There is a bunch of crap on the left side covering up the charts
Onto Dow 13K...everything is solved...consumer spending increases of 0.1% are enough to say "there will be no recession" and now the rumors of QE3 here are starting...the flea market has opened so don't get left behind because these dogs will go up 20% before someone trots out the "P/E of 16 starting to get a bit rich" headlines...
have been watching the 200...looks like we're at the top of the recent range so staying short...path of least resistance appears to be down imo
My guess, the agreement reached on Wednesday will be seen as too little, too late, and the markets will tank. Even if the sheeple manage to find a much higher dosage of hopium, after a rally like this and with the 200 day fast approaching, gravity is just beckoning...
We could just spend another month in the 1240-1260 range, bound in very boring trading.
imho the reason this rally has been so strong/relentless is that the target (the 200 day) is plainly obvious. and when a target becomes obvious, price usually gets there in a hurry.
with the added bonus that it has gotten people already throwing in the towel on the bear case for the year and for some larger idiots, all together.
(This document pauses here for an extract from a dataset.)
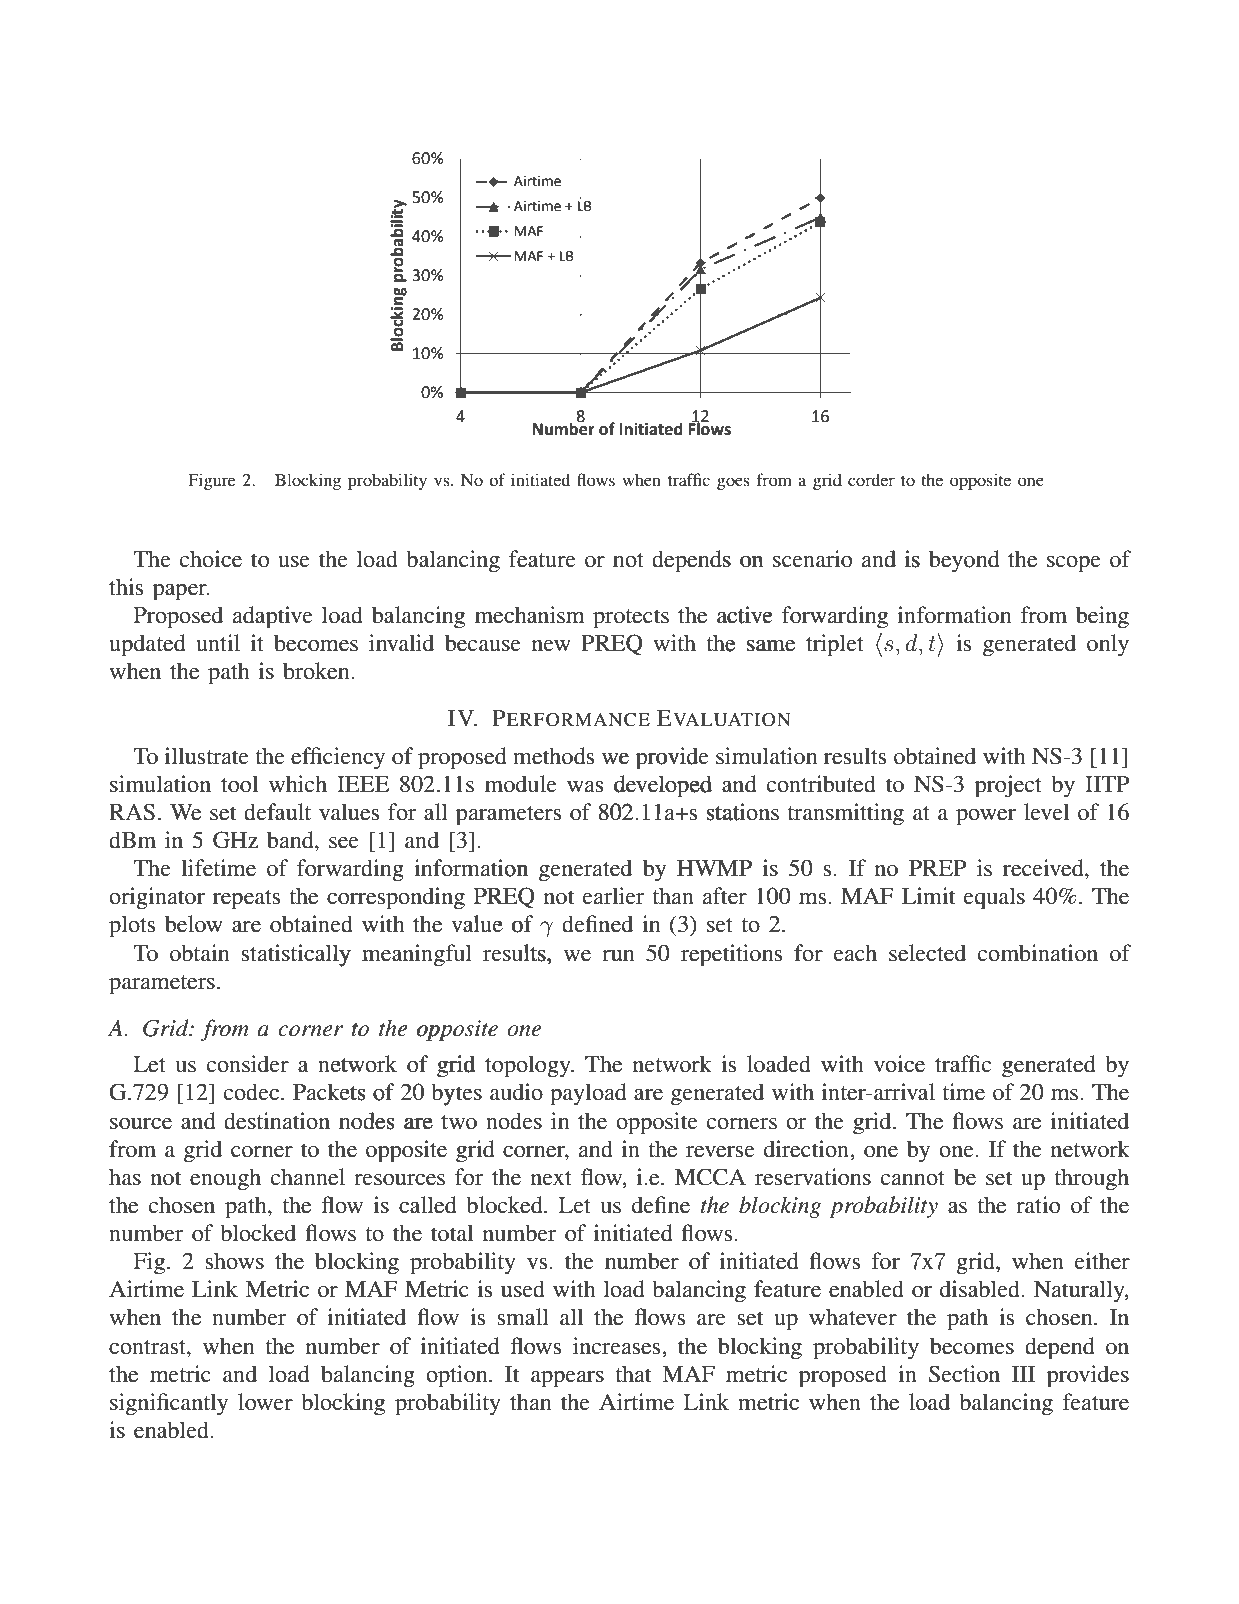  I want to click on below, so click(194, 924).
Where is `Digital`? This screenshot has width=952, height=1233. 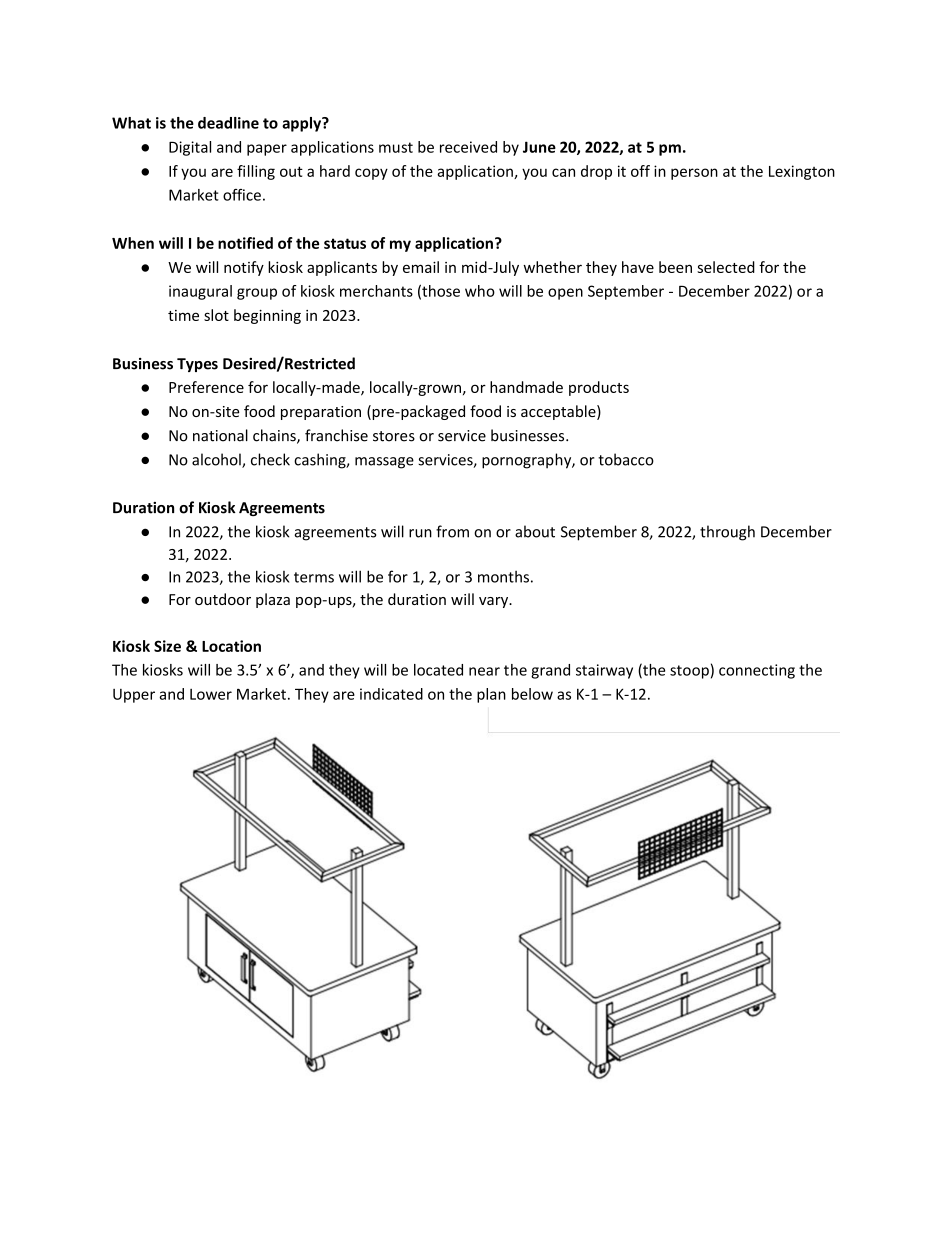
Digital is located at coordinates (190, 148).
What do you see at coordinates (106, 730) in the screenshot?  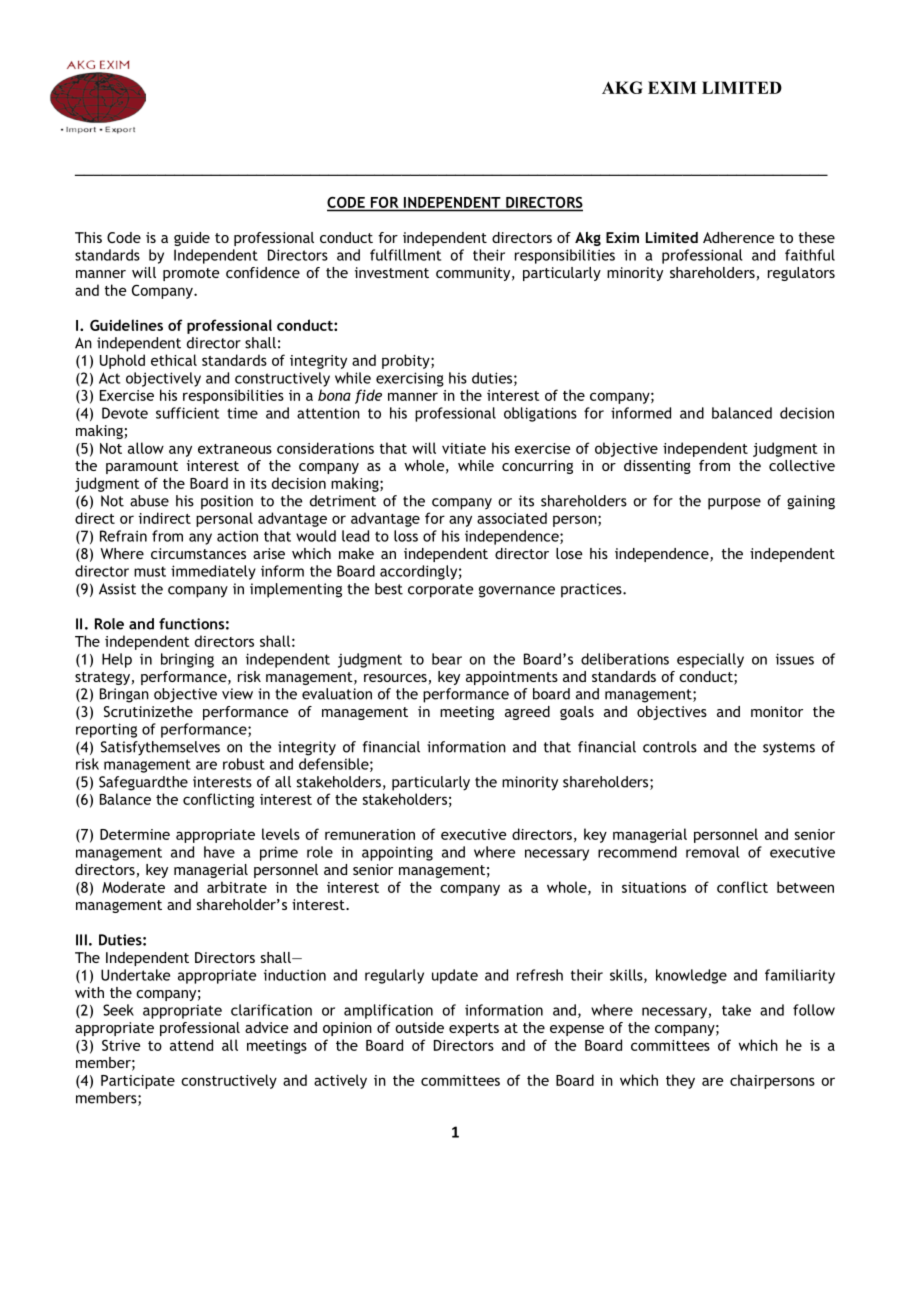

maybe. let's see it regain the 200 first.
similarly let's see /dx break back below its 200.
On the May 6th 2011 flash crash, the stock of Accenture opened at $41.94 and hit ZERO at 2.50pm and closed at $41.09
We live in an insane world.
this time it's different...
nah, it's just worse
i think this shows whatever criminal market manipulations and price rigging the Fed-banking cartel gets up to the market is till behaving much like a market (in the main) bouncing around its 200 DMA's and other key trends.
I don't doubt as in the massive criminal actions of central banks worldwide rigging the price of Gold is a huge paper smackdown a few weeks ago these Govt Gangsters can have temporary impacts on the market. But i suspect like the central banks feeble attempts to control their currency, by pissing away vast amounts trying to politically mis-manage reality to what they'd like to hear, that the effects of their criminal interventions are brief (see ECB's and Swiss Banks pathetic results lasting barely a day or two)
The markets main trends will continue just as all political intervention in society and the economy (unless all-out totalitarian) is useless and worthless
fwiw dept:
vatican calls for a nwo central bank
note: nm rothschild's [ & sons] does its books,...
Vatican calls for...
Sigh... another sleazy opportunist.
I thought the Vampire Squid was the Vatican's central bank.
On second thought, I take sleazy back. Its not strong enough. I know too much of the hidden history.
http://www.factoverfiction.com/article/4659
Anyone have a line on where I can find a hopium den in houston?
Longwood & South, second house on the right its green.
It's between the massage parlor and the pawn shop, across the street from the coin shop and gun store.
It was former campaign office for the current prez.
Super charts, thank you. But what does any of this have to do with hopium? It is all so absurd.